- Problem description -
Scan the material for the word "with" and return every matching line.
____
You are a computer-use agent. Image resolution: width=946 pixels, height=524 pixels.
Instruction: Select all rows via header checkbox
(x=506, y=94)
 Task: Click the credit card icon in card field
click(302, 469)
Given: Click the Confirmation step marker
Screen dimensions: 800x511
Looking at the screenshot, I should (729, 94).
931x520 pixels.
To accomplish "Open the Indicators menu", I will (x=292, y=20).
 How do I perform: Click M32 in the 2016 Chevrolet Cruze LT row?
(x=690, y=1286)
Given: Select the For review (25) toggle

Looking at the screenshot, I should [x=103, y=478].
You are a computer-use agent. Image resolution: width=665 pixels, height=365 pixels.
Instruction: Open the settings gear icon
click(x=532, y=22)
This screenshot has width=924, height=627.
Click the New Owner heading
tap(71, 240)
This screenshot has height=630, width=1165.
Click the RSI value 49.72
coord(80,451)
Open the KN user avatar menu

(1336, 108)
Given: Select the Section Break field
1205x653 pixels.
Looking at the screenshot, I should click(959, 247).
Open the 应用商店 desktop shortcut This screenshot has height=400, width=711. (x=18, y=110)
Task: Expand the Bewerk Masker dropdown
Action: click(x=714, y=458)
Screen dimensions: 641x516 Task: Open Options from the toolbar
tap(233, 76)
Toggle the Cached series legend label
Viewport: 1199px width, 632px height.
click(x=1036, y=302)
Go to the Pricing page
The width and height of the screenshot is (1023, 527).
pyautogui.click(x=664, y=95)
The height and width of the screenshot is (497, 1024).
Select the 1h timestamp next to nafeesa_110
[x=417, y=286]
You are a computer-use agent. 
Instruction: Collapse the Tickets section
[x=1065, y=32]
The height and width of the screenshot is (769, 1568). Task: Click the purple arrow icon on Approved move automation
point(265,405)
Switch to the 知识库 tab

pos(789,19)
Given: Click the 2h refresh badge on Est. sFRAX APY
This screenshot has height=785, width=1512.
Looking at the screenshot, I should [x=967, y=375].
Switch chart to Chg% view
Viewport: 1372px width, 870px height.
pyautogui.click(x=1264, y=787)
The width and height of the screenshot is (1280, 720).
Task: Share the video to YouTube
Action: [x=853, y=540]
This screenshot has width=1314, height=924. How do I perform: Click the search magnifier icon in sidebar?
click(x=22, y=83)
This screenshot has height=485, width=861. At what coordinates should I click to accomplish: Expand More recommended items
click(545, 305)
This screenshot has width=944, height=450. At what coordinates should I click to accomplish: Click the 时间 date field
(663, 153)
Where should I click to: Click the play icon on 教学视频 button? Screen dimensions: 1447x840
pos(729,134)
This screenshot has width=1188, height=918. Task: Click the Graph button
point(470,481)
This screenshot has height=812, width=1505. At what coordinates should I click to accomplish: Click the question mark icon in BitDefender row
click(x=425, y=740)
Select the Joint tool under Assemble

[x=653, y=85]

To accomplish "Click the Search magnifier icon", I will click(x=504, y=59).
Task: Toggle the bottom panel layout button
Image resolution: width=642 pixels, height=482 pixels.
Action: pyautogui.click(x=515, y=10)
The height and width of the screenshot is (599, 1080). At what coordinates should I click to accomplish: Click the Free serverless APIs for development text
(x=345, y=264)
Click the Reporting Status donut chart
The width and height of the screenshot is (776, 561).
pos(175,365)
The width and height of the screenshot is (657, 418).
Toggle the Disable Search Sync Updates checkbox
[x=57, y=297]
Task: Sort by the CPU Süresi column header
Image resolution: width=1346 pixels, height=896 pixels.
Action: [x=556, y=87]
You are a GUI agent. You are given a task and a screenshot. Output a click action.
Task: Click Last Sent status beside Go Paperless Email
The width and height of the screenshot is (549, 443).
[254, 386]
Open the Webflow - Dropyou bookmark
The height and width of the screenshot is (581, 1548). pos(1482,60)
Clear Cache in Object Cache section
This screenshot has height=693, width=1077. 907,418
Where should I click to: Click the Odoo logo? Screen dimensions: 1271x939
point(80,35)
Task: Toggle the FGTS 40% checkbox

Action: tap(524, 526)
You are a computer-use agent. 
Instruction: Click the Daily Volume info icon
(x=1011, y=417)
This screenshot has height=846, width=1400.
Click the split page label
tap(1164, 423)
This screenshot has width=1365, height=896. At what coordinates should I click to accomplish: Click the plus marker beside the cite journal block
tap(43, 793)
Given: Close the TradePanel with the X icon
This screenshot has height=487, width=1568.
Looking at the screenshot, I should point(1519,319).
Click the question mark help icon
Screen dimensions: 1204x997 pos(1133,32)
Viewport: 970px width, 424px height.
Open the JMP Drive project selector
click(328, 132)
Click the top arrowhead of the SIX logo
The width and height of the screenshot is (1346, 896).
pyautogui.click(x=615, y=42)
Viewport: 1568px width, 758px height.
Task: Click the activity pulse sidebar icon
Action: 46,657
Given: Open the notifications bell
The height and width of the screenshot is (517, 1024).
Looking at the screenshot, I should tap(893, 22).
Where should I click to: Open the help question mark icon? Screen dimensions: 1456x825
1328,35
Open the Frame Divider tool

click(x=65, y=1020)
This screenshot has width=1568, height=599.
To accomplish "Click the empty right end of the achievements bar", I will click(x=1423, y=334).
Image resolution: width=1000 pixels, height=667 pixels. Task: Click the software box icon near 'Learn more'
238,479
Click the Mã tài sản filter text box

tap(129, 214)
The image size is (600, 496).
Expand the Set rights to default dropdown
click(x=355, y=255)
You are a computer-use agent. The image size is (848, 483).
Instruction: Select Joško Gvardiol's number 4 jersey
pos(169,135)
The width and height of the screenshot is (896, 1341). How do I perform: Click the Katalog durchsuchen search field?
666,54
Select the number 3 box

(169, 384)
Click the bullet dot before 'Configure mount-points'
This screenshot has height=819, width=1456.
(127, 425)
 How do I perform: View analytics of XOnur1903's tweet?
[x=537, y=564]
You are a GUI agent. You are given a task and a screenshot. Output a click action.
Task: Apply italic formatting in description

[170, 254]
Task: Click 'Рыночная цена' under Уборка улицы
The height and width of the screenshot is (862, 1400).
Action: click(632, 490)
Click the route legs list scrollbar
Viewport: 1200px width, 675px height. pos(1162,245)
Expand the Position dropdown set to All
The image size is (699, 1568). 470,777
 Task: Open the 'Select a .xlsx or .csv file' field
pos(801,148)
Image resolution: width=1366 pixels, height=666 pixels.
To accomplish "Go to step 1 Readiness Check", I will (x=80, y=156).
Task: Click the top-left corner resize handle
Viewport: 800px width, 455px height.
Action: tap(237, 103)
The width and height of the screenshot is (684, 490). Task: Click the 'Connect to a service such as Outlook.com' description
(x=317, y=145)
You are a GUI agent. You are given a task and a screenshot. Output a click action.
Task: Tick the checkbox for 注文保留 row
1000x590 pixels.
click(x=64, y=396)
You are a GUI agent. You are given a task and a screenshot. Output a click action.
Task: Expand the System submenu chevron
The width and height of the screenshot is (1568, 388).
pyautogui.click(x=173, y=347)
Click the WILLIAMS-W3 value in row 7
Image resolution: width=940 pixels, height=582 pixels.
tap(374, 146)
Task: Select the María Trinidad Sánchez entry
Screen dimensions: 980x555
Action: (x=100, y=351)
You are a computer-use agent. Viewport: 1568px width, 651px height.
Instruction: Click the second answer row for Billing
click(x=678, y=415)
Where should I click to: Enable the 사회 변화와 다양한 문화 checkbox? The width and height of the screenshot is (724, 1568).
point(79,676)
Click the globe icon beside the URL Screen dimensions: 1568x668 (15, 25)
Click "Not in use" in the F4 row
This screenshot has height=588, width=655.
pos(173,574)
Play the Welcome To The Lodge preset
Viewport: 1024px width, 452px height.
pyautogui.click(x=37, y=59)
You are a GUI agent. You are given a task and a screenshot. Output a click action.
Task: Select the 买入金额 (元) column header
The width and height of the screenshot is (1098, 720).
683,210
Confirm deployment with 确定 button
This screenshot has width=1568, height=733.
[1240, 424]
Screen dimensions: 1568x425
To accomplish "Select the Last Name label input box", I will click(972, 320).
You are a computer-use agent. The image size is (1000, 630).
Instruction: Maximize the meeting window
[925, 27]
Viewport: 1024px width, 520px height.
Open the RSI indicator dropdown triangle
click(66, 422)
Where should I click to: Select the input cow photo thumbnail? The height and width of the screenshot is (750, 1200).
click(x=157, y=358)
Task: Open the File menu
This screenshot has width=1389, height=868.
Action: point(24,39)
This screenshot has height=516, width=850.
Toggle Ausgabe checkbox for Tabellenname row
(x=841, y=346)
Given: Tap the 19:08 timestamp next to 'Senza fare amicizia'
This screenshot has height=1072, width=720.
____
- Result -
Given: Close the TradePanel with the X icon
Confirm deployment with 确定 button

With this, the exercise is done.